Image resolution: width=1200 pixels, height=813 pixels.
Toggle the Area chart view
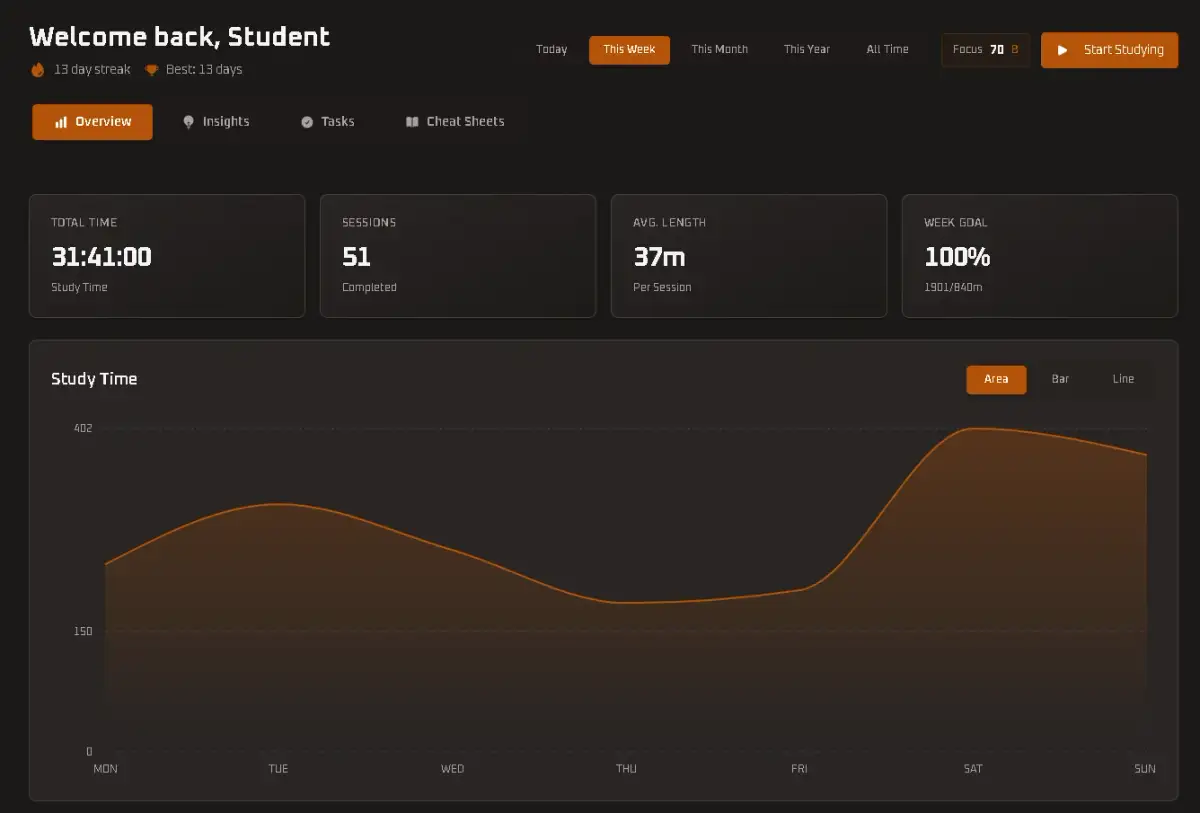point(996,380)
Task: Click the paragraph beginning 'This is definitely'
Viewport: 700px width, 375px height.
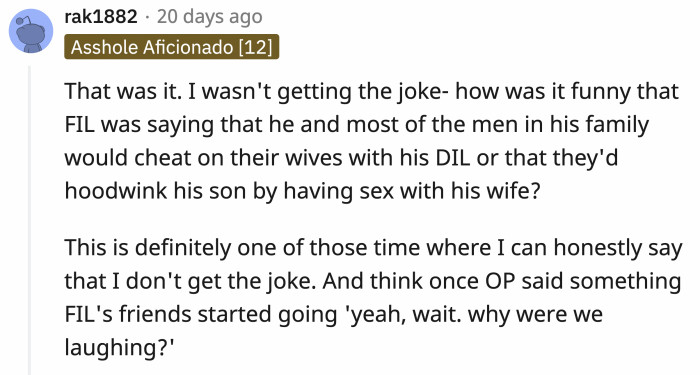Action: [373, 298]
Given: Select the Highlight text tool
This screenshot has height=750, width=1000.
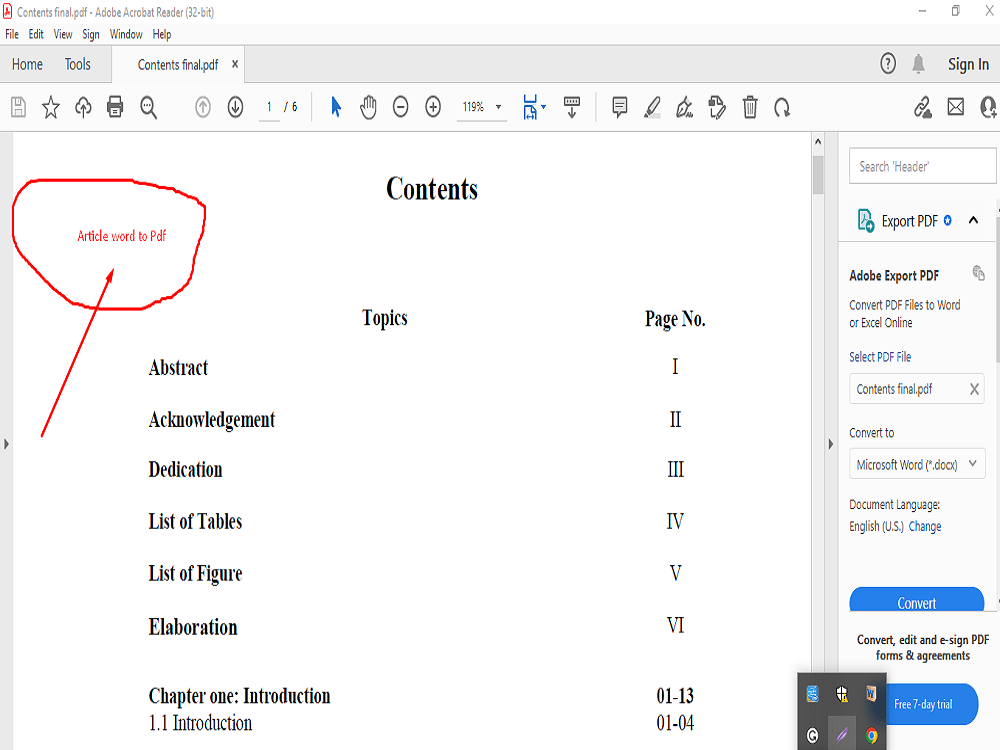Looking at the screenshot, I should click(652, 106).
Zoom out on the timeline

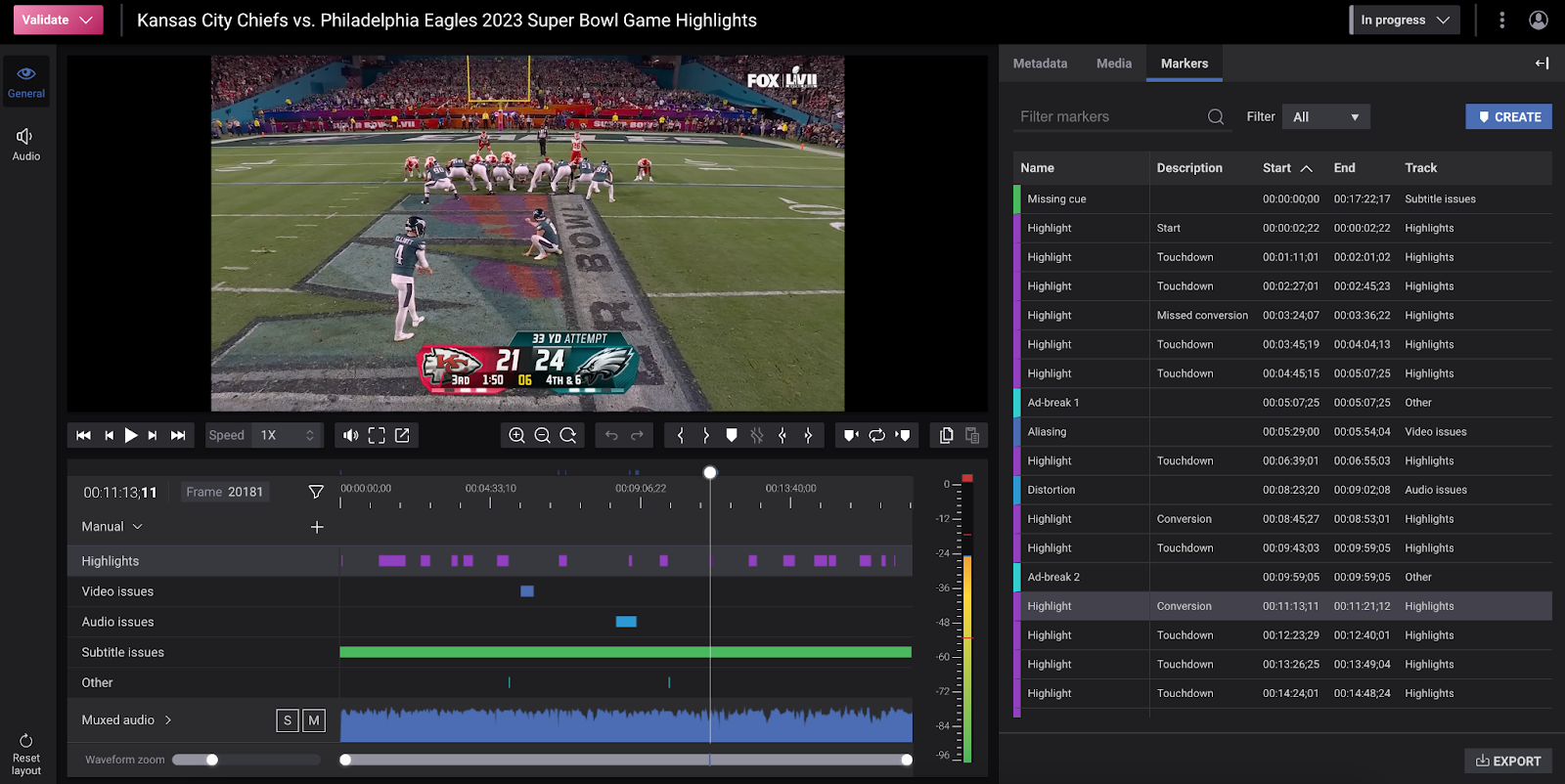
* * * * * * *
TASK DIRECTIONS:
What you return must be the entries above, exactly as they appear, without any pictures.

SOLUTION TO THIS TASK:
Image resolution: width=1200 pixels, height=813 pixels.
Toggle the Area chart view
point(996,380)
Task: Click the paragraph beginning 'This is definitely'
Viewport: 700px width, 375px height.
Action: [373, 298]
Given: Select the Highlight text tool
This screenshot has height=750, width=1000.
Looking at the screenshot, I should click(652, 106).
Zoom out on the timeline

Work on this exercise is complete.